Problem statement:
Each entry below is to be transcribed exactly.

Dataset entries:

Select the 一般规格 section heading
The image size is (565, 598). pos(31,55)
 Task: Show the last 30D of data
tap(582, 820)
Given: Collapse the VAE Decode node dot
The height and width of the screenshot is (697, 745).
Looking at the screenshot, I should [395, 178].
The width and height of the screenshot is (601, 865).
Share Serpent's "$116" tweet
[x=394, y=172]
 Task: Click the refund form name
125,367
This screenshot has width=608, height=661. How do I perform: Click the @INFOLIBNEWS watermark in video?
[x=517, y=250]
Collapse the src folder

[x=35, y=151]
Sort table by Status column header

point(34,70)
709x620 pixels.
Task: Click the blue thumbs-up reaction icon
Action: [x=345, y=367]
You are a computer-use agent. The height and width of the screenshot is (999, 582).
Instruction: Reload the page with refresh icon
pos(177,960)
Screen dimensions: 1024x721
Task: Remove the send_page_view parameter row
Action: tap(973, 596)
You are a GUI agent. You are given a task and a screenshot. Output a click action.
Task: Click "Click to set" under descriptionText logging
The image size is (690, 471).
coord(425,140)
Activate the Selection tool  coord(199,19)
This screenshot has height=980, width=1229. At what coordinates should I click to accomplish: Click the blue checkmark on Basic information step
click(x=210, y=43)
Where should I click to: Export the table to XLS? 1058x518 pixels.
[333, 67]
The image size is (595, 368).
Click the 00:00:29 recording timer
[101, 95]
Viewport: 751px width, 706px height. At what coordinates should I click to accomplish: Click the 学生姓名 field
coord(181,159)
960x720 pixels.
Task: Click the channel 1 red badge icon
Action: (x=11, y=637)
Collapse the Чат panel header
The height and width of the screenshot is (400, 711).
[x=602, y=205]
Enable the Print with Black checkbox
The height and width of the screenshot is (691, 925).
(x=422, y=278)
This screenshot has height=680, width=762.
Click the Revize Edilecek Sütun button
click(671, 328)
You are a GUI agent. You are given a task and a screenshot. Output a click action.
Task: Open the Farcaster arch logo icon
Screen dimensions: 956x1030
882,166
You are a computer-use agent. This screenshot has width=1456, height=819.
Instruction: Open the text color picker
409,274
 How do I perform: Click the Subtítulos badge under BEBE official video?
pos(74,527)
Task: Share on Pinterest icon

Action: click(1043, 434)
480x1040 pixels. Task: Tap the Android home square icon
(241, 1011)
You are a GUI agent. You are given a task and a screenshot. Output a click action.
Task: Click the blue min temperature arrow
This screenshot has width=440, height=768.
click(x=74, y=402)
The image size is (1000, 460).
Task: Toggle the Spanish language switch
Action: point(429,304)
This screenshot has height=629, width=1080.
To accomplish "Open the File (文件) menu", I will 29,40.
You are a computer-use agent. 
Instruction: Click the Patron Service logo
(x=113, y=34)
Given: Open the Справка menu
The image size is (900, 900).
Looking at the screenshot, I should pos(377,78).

Task result:
Select the 一般规格 section heading
The image size is (565, 598). pos(31,55)
 Task: Show the last 30D of data
tap(582, 820)
Given: Collapse the VAE Decode node dot
The height and width of the screenshot is (697, 745).
Looking at the screenshot, I should [395, 178].
The width and height of the screenshot is (601, 865).
Share Serpent's "$116" tweet
[x=394, y=172]
 Task: Click the refund form name
125,367
This screenshot has width=608, height=661. How do I perform: Click the @INFOLIBNEWS watermark in video?
[x=517, y=250]
Collapse the src folder

[x=35, y=151]
Sort table by Status column header

point(34,70)
709x620 pixels.
Task: Click the blue thumbs-up reaction icon
Action: [x=345, y=367]
You are a computer-use agent. The height and width of the screenshot is (999, 582).
Instruction: Reload the page with refresh icon
pos(177,960)
Screen dimensions: 1024x721
Task: Remove the send_page_view parameter row
Action: tap(973, 596)
You are a GUI agent. You are given a task and a screenshot. Output a click action.
Task: Click "Click to set" under descriptionText logging
The image size is (690, 471).
coord(425,140)
Activate the Selection tool  coord(199,19)
This screenshot has height=980, width=1229. At what coordinates should I click to accomplish: Click the blue checkmark on Basic information step
click(x=210, y=43)
Where should I click to: Export the table to XLS? 1058x518 pixels.
[333, 67]
The image size is (595, 368).
Click the 00:00:29 recording timer
[101, 95]
Viewport: 751px width, 706px height. At what coordinates should I click to accomplish: Click the 学生姓名 field
coord(181,159)
960x720 pixels.
Task: Click the channel 1 red badge icon
Action: (x=11, y=637)
Collapse the Чат panel header
The height and width of the screenshot is (400, 711).
[x=602, y=205]
Enable the Print with Black checkbox
The height and width of the screenshot is (691, 925).
(x=422, y=278)
This screenshot has height=680, width=762.
Click the Revize Edilecek Sütun button
click(671, 328)
You are a GUI agent. You are given a task and a screenshot. Output a click action.
Task: Open the Farcaster arch logo icon
Screen dimensions: 956x1030
882,166
You are a computer-use agent. This screenshot has width=1456, height=819.
Instruction: Open the text color picker
409,274
 How do I perform: Click the Subtítulos badge under BEBE official video?
pos(74,527)
Task: Share on Pinterest icon

Action: click(1043, 434)
480x1040 pixels. Task: Tap the Android home square icon
(241, 1011)
You are a GUI agent. You are given a task and a screenshot. Output a click action.
Task: Click the blue min temperature arrow
This screenshot has width=440, height=768.
click(x=74, y=402)
The image size is (1000, 460).
Task: Toggle the Spanish language switch
Action: point(429,304)
This screenshot has height=629, width=1080.
To accomplish "Open the File (文件) menu", I will 29,40.
You are a computer-use agent. 
Instruction: Click the Patron Service logo
(x=113, y=34)
Given: Open the Справка menu
The image size is (900, 900).
Looking at the screenshot, I should pos(377,78).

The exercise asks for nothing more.